So how do you bring parents along in that ninth and 10th grade year? And I think some of it is exposure. I have a daughter in a highly selective college, and it's a grind. And the club application process that you talk about is a very, very real thing, much to the consternation of the administration, because that’s student administered, right? The kids learn to grind it out in high school and then they get to college and then they create a more intense application process for the very clubs that they're starting. 

Jeff Selingo: Right, the doors just keep getting narrower and narrower to get through.

Debra Wilson: Yeah, so, and I don't know that all parents understand that either, particularly ones who went to highly selective, you know, today's highly selective colleges, say 20 years ago, 30 years ago, their experience at those institutions, I think is probably dramatically different, at least in some very measurable ways than they are now, I would think. I mean, so how do we bring those parents along in those ninth and 10th grade years?

Jeff Selingo: So I think education helps. I would love them to know a little bit more. As I tell parents in ninth and 10th grade about the college application process, but more about what I saw on the other side happening in college admissions offices, the first thing is they think everything's important. And they don't really understand that a holistic system puts weights and measures on certain things. And it's different for every child.

So sometimes a child who has a certain set of activities and is more normal academically gets in. And sometimes the academic superstar who is not as well rounded on the extracurricular side gets in, right? They think there is one formula to get in, and there isn't. And then they want to copy that formula over and over again because they think it's true of every college and university, and it isn't. 

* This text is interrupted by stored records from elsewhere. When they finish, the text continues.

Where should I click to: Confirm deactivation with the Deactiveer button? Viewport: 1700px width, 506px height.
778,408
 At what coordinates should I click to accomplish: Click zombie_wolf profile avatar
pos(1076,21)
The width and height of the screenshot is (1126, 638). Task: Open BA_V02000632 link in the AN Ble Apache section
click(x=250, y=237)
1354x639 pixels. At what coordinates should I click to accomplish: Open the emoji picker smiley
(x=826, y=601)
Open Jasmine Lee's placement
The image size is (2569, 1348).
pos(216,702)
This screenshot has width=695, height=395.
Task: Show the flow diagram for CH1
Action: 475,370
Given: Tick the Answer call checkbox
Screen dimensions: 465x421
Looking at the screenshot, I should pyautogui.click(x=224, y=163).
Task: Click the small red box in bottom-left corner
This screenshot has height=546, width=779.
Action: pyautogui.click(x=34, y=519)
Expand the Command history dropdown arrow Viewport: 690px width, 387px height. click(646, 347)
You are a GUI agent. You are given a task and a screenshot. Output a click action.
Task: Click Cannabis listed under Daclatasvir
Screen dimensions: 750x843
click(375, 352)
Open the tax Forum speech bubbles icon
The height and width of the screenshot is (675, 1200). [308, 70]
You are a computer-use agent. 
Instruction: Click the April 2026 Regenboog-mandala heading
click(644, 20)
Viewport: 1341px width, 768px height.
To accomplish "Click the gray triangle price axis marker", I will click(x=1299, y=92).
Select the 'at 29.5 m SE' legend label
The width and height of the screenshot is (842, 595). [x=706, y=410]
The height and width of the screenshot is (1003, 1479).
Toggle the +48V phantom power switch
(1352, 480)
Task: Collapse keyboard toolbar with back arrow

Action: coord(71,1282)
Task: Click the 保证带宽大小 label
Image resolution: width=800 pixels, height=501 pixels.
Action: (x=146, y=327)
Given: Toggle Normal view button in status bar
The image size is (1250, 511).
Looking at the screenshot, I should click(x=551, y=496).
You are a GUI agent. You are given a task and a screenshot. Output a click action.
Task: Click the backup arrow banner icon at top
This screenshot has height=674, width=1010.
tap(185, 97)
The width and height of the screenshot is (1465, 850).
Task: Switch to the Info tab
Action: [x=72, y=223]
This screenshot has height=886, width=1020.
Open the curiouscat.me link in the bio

So what I would love to do is bring in, you know, and colleges, I mean, high schools do this, but they're often reserved for junior and senior parents. I would love them to bring in college admissions deans and officers and others who read applications to talk about who gets in and why, essentially what the book did. So you get to see that my kid doesn't have to be, you know, doesn't have to participate in everything. Doesn't have to get an A in everything. Doesn't have to be that academic superstar in everything. That there are, as I often get questions like my awesomely average student, where are they going to go? And I keep telling people there are many places for that awesomely average student, including, by the way, some places that they think are closed off to them because they are just awesomely average.

Debra Wilson: So let's talk, actually, about that group. So I want to start talking about your list of 75, right? Your dream school list of 75. I know you've got a great list of schools that are buying and schools that are selling. So we'll put that in the show notes as well. And in one part of the book, you talk about the schools that are sort of being squeezed in the middle.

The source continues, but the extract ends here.